## [Task goal]
Copy the listing lines verbatim, starting with the line that contains "Where should I click to: Click the 최저" and continuing through the line that contains "pos(1068,243)".

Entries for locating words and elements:
+ + + + +
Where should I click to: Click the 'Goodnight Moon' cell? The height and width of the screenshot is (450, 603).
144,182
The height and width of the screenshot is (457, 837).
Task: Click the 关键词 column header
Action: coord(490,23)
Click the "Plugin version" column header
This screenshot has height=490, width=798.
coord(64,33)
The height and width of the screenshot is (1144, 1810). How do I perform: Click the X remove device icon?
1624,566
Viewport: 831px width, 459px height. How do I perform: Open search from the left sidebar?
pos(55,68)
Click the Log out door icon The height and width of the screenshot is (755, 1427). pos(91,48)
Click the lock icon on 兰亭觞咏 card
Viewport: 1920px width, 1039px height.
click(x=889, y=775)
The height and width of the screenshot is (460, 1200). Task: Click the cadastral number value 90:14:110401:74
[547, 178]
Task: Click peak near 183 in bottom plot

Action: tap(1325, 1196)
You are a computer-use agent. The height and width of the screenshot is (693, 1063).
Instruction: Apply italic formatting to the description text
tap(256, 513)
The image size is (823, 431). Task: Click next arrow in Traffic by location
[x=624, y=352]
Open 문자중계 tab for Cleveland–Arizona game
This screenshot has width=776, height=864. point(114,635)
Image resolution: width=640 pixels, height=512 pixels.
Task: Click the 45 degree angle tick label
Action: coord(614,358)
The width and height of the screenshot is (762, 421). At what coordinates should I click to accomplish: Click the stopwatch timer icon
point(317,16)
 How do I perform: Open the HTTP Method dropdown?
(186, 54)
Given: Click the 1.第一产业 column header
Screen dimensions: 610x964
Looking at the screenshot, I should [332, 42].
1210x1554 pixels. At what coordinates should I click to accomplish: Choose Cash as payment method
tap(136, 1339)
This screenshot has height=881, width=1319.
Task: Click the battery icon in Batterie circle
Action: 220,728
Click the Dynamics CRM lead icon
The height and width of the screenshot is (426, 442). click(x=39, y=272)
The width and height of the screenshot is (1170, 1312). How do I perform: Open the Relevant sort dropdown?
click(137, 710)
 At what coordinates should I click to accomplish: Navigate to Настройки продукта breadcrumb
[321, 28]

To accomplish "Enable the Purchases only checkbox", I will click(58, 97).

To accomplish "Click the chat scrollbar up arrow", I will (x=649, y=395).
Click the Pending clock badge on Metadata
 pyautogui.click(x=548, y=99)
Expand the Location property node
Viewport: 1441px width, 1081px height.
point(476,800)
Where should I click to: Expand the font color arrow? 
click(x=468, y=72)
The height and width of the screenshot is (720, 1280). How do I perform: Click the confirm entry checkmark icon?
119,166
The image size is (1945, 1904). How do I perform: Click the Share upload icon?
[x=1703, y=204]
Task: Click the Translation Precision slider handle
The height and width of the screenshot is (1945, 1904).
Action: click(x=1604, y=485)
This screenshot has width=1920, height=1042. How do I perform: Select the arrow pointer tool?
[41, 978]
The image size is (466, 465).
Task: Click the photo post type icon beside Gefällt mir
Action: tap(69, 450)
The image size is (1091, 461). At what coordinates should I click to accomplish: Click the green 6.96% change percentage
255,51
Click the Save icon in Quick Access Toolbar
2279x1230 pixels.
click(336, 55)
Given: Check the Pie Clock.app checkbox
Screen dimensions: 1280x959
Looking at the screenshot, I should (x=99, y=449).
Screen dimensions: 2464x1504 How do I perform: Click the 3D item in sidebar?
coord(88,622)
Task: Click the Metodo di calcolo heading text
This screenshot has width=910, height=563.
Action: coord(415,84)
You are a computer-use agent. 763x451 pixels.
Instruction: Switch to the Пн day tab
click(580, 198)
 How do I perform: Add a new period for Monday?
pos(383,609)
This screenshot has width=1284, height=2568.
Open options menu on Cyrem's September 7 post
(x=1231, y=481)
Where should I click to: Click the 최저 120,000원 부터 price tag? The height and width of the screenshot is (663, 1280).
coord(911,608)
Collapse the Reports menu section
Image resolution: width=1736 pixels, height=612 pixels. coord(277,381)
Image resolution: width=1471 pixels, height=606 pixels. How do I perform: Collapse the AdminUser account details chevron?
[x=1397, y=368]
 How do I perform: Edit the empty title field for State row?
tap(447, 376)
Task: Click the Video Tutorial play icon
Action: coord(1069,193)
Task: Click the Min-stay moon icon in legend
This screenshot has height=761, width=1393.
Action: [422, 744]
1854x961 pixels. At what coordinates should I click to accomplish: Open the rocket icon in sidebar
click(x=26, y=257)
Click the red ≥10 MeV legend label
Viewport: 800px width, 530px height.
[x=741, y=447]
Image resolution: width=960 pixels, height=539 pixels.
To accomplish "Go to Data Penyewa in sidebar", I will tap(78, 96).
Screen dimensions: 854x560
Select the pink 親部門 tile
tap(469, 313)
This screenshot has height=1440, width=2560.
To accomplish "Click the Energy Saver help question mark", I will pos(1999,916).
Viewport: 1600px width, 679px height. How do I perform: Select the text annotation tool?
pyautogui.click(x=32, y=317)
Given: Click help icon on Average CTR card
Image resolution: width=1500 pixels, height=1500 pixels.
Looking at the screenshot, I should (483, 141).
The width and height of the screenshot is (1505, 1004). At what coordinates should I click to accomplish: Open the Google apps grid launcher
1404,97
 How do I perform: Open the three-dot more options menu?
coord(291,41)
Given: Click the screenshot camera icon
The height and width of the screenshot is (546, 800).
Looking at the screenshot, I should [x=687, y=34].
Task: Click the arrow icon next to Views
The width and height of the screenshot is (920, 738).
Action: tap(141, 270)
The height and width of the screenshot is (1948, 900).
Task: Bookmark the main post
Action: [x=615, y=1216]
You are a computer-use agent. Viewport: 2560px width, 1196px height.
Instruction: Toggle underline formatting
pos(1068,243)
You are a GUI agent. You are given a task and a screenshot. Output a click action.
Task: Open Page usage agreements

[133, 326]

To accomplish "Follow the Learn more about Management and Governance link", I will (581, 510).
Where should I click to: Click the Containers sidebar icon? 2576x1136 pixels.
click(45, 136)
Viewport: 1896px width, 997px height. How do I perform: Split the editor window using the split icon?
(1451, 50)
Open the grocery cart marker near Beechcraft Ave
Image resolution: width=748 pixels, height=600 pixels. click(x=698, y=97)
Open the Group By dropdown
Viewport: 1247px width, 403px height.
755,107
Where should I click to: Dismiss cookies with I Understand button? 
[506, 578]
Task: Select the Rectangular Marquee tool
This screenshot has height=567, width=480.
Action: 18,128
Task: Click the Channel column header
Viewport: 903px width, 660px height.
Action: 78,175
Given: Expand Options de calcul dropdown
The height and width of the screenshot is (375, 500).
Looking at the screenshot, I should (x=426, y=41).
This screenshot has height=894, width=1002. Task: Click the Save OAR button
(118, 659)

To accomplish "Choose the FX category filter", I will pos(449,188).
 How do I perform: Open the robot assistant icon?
+ + + + +
## [Response to this exercise]
Where should I click to: Click the 최저 120,000원 부터 price tag? The height and width of the screenshot is (663, 1280).
coord(911,608)
Collapse the Reports menu section
Image resolution: width=1736 pixels, height=612 pixels. coord(277,381)
Image resolution: width=1471 pixels, height=606 pixels. How do I perform: Collapse the AdminUser account details chevron?
[x=1397, y=368]
 How do I perform: Edit the empty title field for State row?
tap(447, 376)
Task: Click the Video Tutorial play icon
Action: coord(1069,193)
Task: Click the Min-stay moon icon in legend
This screenshot has height=761, width=1393.
Action: [422, 744]
1854x961 pixels. At what coordinates should I click to accomplish: Open the rocket icon in sidebar
click(x=26, y=257)
Click the red ≥10 MeV legend label
Viewport: 800px width, 530px height.
[x=741, y=447]
Image resolution: width=960 pixels, height=539 pixels.
To accomplish "Go to Data Penyewa in sidebar", I will tap(78, 96).
Screen dimensions: 854x560
Select the pink 親部門 tile
tap(469, 313)
This screenshot has height=1440, width=2560.
To accomplish "Click the Energy Saver help question mark", I will pos(1999,916).
Viewport: 1600px width, 679px height. How do I perform: Select the text annotation tool?
pyautogui.click(x=32, y=317)
Given: Click help icon on Average CTR card
Image resolution: width=1500 pixels, height=1500 pixels.
Looking at the screenshot, I should (483, 141).
The width and height of the screenshot is (1505, 1004). At what coordinates should I click to accomplish: Open the Google apps grid launcher
1404,97
 How do I perform: Open the three-dot more options menu?
coord(291,41)
Given: Click the screenshot camera icon
The height and width of the screenshot is (546, 800).
Looking at the screenshot, I should [x=687, y=34].
Task: Click the arrow icon next to Views
The width and height of the screenshot is (920, 738).
Action: tap(141, 270)
The height and width of the screenshot is (1948, 900).
Task: Bookmark the main post
Action: [x=615, y=1216]
You are a computer-use agent. Viewport: 2560px width, 1196px height.
Instruction: Toggle underline formatting
pos(1068,243)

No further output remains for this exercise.